(Stored records)
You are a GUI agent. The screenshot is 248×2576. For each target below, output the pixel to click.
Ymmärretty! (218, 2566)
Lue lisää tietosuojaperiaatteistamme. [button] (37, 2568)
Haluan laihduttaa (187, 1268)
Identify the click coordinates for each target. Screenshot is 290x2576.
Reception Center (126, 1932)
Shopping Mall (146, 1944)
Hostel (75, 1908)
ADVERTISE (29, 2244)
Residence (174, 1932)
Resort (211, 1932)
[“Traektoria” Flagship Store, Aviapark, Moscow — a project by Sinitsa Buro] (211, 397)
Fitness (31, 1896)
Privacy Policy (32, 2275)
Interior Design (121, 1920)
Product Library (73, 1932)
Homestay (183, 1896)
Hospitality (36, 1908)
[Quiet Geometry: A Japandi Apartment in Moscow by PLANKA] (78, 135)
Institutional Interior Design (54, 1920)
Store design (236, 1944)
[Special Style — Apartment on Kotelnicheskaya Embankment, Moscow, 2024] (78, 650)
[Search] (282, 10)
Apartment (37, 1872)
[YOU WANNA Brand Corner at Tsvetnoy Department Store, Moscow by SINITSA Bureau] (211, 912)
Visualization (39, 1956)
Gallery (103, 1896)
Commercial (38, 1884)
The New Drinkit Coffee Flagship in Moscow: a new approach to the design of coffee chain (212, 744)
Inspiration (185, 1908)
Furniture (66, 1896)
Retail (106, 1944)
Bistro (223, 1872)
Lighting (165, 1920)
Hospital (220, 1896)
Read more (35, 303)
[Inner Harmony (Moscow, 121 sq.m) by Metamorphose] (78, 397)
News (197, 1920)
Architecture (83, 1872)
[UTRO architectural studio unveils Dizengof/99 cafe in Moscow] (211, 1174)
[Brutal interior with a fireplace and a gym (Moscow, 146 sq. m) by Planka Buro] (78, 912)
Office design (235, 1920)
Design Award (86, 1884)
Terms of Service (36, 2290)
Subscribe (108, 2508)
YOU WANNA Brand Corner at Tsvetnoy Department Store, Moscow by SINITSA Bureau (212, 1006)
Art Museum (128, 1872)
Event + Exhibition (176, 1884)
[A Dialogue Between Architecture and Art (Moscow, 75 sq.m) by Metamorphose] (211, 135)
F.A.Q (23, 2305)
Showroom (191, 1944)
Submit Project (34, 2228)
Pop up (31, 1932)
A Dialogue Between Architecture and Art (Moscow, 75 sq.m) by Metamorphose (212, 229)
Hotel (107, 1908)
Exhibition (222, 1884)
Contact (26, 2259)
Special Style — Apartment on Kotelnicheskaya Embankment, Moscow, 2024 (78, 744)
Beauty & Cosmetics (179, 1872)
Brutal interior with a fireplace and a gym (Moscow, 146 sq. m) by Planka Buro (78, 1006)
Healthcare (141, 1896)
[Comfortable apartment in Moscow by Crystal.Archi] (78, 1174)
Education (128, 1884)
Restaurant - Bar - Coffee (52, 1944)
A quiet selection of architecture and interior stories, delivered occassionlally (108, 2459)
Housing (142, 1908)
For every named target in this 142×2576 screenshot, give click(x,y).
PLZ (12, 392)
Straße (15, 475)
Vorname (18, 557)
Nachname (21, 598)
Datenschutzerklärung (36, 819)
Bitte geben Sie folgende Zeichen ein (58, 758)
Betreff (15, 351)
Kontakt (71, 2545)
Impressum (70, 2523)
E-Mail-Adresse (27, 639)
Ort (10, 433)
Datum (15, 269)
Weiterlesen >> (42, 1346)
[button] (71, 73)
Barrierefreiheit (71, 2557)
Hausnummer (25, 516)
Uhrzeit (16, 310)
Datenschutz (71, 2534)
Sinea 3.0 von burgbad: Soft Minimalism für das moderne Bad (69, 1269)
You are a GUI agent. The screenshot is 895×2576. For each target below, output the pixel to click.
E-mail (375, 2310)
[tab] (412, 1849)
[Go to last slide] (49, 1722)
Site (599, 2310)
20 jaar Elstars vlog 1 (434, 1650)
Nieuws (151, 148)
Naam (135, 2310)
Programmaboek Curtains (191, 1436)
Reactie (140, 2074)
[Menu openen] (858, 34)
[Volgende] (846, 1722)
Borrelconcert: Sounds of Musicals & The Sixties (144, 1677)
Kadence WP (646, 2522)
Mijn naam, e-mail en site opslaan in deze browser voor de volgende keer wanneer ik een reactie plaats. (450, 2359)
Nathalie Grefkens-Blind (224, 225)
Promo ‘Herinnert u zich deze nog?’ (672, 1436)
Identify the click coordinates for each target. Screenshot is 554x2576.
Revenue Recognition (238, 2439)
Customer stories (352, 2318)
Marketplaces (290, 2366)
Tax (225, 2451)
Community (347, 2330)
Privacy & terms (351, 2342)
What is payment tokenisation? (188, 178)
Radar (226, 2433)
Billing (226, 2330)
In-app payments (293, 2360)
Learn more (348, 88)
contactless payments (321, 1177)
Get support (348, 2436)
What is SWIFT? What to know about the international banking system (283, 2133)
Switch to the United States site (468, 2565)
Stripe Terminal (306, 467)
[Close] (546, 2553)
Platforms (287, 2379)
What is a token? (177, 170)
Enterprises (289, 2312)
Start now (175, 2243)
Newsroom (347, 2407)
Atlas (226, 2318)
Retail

> [ASSIGNED TASK]: Every entry above, from first to last, should be repeated exactly.

> [WRITTEN RESPONSE]:
You are a GUI agent. The screenshot is 248×2576. For each target below, output the pixel to click.
Ymmärretty! (218, 2566)
Lue lisää tietosuojaperiaatteistamme. [button] (37, 2568)
Haluan laihduttaa (187, 1268)
Identify the click coordinates for each target. Screenshot is 290x2576.
Reception Center (126, 1932)
Shopping Mall (146, 1944)
Hostel (75, 1908)
ADVERTISE (29, 2244)
Residence (174, 1932)
Resort (211, 1932)
[“Traektoria” Flagship Store, Aviapark, Moscow — a project by Sinitsa Buro] (211, 397)
Fitness (31, 1896)
Privacy Policy (32, 2275)
Interior Design (121, 1920)
Product Library (73, 1932)
Homestay (183, 1896)
Hospitality (36, 1908)
[Quiet Geometry: A Japandi Apartment in Moscow by PLANKA] (78, 135)
Institutional Interior Design (54, 1920)
Store design (236, 1944)
[Special Style — Apartment on Kotelnicheskaya Embankment, Moscow, 2024] (78, 650)
[Search] (282, 10)
Apartment (37, 1872)
[YOU WANNA Brand Corner at Tsvetnoy Department Store, Moscow by SINITSA Bureau] (211, 912)
Visualization (39, 1956)
Gallery (103, 1896)
Commercial (38, 1884)
The New Drinkit Coffee Flagship in Moscow: a new approach to the design of coffee chain (212, 744)
Inspiration (185, 1908)
Furniture (66, 1896)
Retail (106, 1944)
Bistro (223, 1872)
Lighting (165, 1920)
Hospital (220, 1896)
Read more (35, 303)
[Inner Harmony (Moscow, 121 sq.m) by Metamorphose] (78, 397)
News (197, 1920)
Architecture (83, 1872)
[UTRO architectural studio unveils Dizengof/99 cafe in Moscow] (211, 1174)
[Brutal interior with a fireplace and a gym (Moscow, 146 sq. m) by Planka Buro] (78, 912)
Office design (235, 1920)
Design Award (86, 1884)
Terms of Service (36, 2290)
Subscribe (108, 2508)
YOU WANNA Brand Corner at Tsvetnoy Department Store, Moscow by SINITSA Bureau (212, 1006)
Art Museum (128, 1872)
Event + Exhibition (176, 1884)
[A Dialogue Between Architecture and Art (Moscow, 75 sq.m) by Metamorphose] (211, 135)
F.A.Q (23, 2305)
Showroom (191, 1944)
Submit Project (34, 2228)
Pop up (31, 1932)
A Dialogue Between Architecture and Art (Moscow, 75 sq.m) by Metamorphose (212, 229)
Hotel (107, 1908)
Exhibition (222, 1884)
Contact (26, 2259)
Special Style — Apartment on Kotelnicheskaya Embankment, Moscow, 2024 (78, 744)
Beauty & Cosmetics (179, 1872)
Brutal interior with a fireplace and a gym (Moscow, 146 sq. m) by Planka Buro (78, 1006)
Healthcare (141, 1896)
[Comfortable apartment in Moscow by Crystal.Archi] (78, 1174)
Education (128, 1884)
Restaurant - Bar - Coffee (52, 1944)
A quiet selection of architecture and interior stories, delivered occassionlally (108, 2459)
Housing (142, 1908)
For every named target in this 142×2576 screenshot, give click(x,y).
PLZ (12, 392)
Straße (15, 475)
Vorname (18, 557)
Nachname (21, 598)
Datenschutzerklärung (36, 819)
Bitte geben Sie folgende Zeichen ein (58, 758)
Betreff (15, 351)
Kontakt (71, 2545)
Impressum (70, 2523)
E-Mail-Adresse (27, 639)
Ort (10, 433)
Datum (15, 269)
Weiterlesen >> (42, 1346)
[button] (71, 73)
Barrierefreiheit (71, 2557)
Hausnummer (25, 516)
Uhrzeit (16, 310)
Datenschutz (71, 2534)
Sinea 3.0 von burgbad: Soft Minimalism für das moderne Bad (69, 1269)
You are a GUI agent. The screenshot is 895×2576. For each target below, output the pixel to click.
E-mail (375, 2310)
[tab] (412, 1849)
[Go to last slide] (49, 1722)
Site (599, 2310)
20 jaar Elstars vlog 1 (434, 1650)
Nieuws (151, 148)
Naam (135, 2310)
Programmaboek Curtains (191, 1436)
Reactie (140, 2074)
[Menu openen] (858, 34)
[Volgende] (846, 1722)
Borrelconcert: Sounds of Musicals & The Sixties (144, 1677)
Kadence WP (646, 2522)
Mijn naam, e-mail en site opslaan in deze browser voor de volgende keer wanneer ik een reactie plaats. (450, 2359)
Nathalie Grefkens-Blind (224, 225)
Promo ‘Herinnert u zich deze nog?’ (672, 1436)
Identify the click coordinates for each target. Screenshot is 554x2576.
Revenue Recognition (238, 2439)
Customer stories (352, 2318)
Marketplaces (290, 2366)
Tax (225, 2451)
Community (347, 2330)
Privacy & terms (351, 2342)
What is payment tokenisation? (188, 178)
Radar (226, 2433)
Billing (226, 2330)
In-app payments (293, 2360)
Learn more (348, 88)
contactless payments (321, 1177)
Get support (348, 2436)
What is SWIFT? What to know about the international banking system (283, 2133)
Switch to the United States site (468, 2565)
Stripe Terminal (306, 467)
[Close] (546, 2553)
Platforms (287, 2379)
What is a token? (177, 170)
Enterprises (289, 2312)
Start now (175, 2243)
Newsroom (347, 2407)
Atlas (226, 2318)
Retail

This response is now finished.